** Description of the task **
Copy out the lines below word for word, starting with the line that contains "The width and height of the screenshot is (2576, 1316). What" and going on through the line that contains "AMOUNT is located at coordinates (285, 119).", both included.

----------

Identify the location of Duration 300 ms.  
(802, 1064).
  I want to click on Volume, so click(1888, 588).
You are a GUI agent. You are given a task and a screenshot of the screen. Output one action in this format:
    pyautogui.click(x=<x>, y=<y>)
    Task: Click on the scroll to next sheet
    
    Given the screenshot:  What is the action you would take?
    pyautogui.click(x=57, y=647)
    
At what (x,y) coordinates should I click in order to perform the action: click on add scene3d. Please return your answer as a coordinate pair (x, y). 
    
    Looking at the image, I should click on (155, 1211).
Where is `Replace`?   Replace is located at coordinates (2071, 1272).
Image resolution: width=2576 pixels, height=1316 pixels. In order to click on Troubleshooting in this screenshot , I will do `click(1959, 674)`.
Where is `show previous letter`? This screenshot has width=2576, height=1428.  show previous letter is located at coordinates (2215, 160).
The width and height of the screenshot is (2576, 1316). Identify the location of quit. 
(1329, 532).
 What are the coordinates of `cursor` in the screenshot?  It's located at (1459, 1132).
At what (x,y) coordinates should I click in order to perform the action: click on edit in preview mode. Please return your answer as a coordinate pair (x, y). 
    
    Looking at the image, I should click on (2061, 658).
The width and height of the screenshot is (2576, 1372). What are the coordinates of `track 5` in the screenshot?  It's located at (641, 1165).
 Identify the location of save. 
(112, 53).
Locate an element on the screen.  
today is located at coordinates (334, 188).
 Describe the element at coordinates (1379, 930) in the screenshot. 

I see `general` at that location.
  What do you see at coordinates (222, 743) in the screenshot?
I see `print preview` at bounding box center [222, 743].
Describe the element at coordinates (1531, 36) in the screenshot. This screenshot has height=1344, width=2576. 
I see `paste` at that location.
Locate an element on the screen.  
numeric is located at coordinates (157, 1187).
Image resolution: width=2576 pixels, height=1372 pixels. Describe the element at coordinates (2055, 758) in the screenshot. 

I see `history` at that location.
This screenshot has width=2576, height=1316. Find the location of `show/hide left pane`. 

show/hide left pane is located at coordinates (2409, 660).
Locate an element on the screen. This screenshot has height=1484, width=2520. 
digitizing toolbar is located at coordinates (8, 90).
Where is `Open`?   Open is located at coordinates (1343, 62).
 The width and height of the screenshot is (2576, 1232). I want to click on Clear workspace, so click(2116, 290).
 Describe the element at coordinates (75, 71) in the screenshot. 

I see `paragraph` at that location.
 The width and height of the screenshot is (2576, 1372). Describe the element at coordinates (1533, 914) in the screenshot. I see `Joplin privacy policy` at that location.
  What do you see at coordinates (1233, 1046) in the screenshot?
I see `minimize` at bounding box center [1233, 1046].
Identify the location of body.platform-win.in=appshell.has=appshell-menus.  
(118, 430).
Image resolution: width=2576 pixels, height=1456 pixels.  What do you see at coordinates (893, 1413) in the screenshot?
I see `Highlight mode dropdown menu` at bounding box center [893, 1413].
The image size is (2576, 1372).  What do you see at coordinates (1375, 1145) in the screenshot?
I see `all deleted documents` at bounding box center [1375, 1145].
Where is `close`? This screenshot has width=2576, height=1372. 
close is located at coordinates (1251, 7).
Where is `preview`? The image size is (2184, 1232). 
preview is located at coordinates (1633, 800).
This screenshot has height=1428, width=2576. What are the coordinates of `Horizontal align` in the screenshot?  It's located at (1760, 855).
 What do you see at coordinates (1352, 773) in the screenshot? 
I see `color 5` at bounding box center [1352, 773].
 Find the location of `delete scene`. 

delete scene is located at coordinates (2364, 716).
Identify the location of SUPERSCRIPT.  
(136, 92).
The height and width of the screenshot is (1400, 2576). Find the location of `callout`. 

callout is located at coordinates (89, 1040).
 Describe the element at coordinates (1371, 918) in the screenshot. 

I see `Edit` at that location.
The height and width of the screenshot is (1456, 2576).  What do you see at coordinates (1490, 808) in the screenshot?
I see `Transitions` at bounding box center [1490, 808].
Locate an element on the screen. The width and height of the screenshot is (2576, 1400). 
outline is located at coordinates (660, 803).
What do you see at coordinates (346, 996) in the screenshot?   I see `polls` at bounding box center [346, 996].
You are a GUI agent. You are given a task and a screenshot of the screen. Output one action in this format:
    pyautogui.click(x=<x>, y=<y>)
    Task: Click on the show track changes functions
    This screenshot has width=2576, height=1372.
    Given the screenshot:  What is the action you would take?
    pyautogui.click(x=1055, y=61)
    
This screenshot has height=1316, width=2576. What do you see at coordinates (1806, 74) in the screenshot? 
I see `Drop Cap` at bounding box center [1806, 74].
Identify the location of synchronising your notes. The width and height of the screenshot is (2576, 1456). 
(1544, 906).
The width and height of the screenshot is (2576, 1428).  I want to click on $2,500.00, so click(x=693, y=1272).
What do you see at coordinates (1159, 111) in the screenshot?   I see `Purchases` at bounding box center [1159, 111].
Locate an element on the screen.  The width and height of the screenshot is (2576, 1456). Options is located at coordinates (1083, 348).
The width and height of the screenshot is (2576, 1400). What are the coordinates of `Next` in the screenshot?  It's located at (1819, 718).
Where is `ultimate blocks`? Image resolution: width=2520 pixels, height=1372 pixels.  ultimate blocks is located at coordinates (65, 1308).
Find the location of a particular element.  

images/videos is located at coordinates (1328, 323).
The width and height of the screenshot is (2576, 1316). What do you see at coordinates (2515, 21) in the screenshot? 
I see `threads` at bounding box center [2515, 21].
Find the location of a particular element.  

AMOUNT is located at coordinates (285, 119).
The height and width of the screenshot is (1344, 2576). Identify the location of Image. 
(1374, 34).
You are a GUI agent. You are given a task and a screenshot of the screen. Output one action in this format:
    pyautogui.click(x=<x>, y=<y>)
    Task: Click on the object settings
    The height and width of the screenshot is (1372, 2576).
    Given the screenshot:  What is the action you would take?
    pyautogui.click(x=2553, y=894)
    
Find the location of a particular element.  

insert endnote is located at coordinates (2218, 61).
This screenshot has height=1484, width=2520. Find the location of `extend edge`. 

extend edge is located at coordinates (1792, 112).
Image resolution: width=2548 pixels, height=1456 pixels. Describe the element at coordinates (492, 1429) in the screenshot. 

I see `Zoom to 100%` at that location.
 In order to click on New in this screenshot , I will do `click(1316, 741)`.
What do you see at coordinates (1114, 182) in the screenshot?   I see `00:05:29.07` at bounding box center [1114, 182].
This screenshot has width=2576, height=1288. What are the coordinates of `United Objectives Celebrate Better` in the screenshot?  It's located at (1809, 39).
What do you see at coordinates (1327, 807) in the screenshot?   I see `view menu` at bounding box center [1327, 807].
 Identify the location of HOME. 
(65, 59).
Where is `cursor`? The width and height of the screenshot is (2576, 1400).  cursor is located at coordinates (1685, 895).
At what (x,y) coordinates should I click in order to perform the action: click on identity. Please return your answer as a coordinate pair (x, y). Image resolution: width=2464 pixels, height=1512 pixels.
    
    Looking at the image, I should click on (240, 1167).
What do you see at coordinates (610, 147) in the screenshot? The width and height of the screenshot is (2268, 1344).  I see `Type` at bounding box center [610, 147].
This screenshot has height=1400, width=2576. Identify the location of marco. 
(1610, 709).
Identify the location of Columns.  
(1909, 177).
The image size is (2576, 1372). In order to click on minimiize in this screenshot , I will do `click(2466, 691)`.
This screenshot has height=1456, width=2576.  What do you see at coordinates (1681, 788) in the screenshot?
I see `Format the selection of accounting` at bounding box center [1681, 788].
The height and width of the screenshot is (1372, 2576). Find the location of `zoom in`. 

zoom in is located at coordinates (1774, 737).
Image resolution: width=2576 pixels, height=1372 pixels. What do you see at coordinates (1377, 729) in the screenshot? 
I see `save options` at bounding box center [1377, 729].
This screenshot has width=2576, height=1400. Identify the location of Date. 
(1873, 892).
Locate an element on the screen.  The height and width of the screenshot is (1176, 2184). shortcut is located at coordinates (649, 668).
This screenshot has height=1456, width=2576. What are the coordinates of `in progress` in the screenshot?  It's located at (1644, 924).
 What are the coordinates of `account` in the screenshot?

----------

** Solution **
The width and height of the screenshot is (2576, 1316). What do you see at coordinates (2515, 21) in the screenshot? 
I see `threads` at bounding box center [2515, 21].
Find the location of a particular element.  

AMOUNT is located at coordinates (285, 119).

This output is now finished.